The story starts with Peter consulting a fortune teller to find out what has happened to his sister who he was parted from many years ago.  The fortune teller says to him that “You must follow the elephant. She will lead you there.”  Peter is confused but realises that his sister must still be alive.  It is on that same night in a theatre in the town that the magician, who “intended only lilies” but in fact conjures an elephant, which crashes through the ceiling, crushing the legs of a noblewoman in the audience.  As the story progresses, each of the characters in the book intersect and you learn that those characters who seemed minor are in fact important pieces of the puzzle.  The Magician’s Elephant is one of my favourite books this year and I thoroughly recommend it, along with all of her other amazing stories.

Richard Russo

Isn’t it gratifying when an author you’ve followed from their very first book starts to gather momentum and eventually reaches bestseller status? This is what happened to Richard Russo whose likeable novels I’ve been following since his first, Mohawk, appeared back in 1986. He started with small town tales, often in upstate New York and usually places that had seen better days. His leading character was usually a not very reliable but basically good natured man at the bottom of the insurance risk pool (The risk pool was actually one of his earlier titles and it was announced as a movie vehicle for Tom Hanks but it has never materialised.

Two of his books have been filmed: Nobody’s fool, which became an excellent movie with Paul Newman, Bruce Willis and Melanie Griffith, and Empire Falls, his Pulitzer Prize winner, which became an HBO miniseries (never seen here but I was lucky enough to pick it up when foraging through bins at my favourite DVD emporium). He’s also worked as a scriptwriter: he did that odd black comedy where Rowan Atkinson was a vicar and Maggie Smith went around being helpful murdering people.

Maybe it’s something to do with a writer becoming more successful over the years but Russo seems to be leaving behind the small town dreamers and losers who filled his early novels. They’re now more likely to be academics and in the latest, That old Cape magic, the main character is a middle aged man who works as a lecturer at a New England college and as well as a fix-it scriptwriter in Hollywood. The novel moves around in time but the focus is on the wedding of his daughter and the collapse of his marriage.

The marriage collapse is realistically done but I could have done without some of the introspection which just seemed too American (in the let’s dwell on exactly how we’re feeling mode which can get a bit annoying for those of us with let’s just get on with it Anglo-Saxon natures). It’s, however, the other characters who make the novel shine and especially our hero’s awful parents, a couple of arrogant academics, the sort who look at the world around them and feel it all just so inferior. Some of this is very funny and some of it, especially as it relates the main character’s childhood, quite sad.
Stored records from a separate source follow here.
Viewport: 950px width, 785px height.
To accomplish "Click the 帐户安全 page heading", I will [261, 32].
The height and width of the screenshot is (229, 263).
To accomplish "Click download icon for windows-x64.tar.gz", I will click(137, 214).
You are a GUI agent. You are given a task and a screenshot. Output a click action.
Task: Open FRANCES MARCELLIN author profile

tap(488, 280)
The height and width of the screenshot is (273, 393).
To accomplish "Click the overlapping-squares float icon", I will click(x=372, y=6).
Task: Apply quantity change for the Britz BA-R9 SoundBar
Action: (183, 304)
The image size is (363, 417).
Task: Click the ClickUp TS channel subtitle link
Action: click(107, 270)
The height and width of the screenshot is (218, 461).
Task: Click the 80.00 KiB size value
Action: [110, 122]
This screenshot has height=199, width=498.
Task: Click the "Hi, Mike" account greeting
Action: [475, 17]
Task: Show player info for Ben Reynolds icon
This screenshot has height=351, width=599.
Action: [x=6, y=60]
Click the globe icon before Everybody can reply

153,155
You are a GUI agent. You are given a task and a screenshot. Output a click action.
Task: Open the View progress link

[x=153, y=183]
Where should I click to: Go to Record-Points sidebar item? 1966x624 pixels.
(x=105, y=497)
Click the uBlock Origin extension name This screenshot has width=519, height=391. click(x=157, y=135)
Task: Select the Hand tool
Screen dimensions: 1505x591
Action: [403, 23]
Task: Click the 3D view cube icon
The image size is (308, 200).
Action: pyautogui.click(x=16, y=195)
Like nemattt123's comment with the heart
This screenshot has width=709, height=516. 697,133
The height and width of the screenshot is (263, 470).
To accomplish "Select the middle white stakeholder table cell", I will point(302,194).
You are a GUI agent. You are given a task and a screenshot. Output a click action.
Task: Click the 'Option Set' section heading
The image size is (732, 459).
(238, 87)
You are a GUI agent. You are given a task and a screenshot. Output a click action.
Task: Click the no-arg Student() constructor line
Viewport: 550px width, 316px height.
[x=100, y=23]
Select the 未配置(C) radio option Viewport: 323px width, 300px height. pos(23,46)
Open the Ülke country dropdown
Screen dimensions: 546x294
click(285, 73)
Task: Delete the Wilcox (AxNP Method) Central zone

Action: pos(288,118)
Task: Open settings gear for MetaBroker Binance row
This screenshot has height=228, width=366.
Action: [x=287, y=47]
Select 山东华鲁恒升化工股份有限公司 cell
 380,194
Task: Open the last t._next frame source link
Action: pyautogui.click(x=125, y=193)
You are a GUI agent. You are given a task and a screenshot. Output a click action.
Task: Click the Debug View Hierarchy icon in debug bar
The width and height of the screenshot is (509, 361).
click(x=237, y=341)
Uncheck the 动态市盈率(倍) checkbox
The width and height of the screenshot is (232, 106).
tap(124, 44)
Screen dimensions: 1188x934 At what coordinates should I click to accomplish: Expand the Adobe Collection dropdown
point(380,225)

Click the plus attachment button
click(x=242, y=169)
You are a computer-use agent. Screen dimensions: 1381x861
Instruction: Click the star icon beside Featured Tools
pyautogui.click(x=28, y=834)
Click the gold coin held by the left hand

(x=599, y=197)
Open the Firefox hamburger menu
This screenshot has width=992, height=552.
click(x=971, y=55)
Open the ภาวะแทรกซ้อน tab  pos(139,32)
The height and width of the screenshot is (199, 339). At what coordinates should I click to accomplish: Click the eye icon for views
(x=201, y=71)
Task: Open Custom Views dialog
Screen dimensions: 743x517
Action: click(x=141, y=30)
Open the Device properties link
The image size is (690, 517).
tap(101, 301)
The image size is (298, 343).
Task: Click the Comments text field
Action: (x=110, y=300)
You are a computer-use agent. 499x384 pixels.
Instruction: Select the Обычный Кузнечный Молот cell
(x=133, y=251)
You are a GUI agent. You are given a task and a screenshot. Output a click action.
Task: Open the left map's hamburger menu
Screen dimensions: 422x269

This is a slow novel that ambles along and takes time to observe other characters and events as it passes and yet it is an effortless read. The main character is convincingly likeable in his efforts to make the best of things despite things around him gunning up against him (there’s a wedding rehearsal which goes wrong and ends up with most of the participants at the nearest A & E department) and the satire is quite gentle. This is probably in a middle aged man ruminates genre and there’s a lot it about these days (says he, having recently read similar titles by Justin Cartwright, William Nicholson, Philip Roth, etc) but it’s very well done and it deserves its success.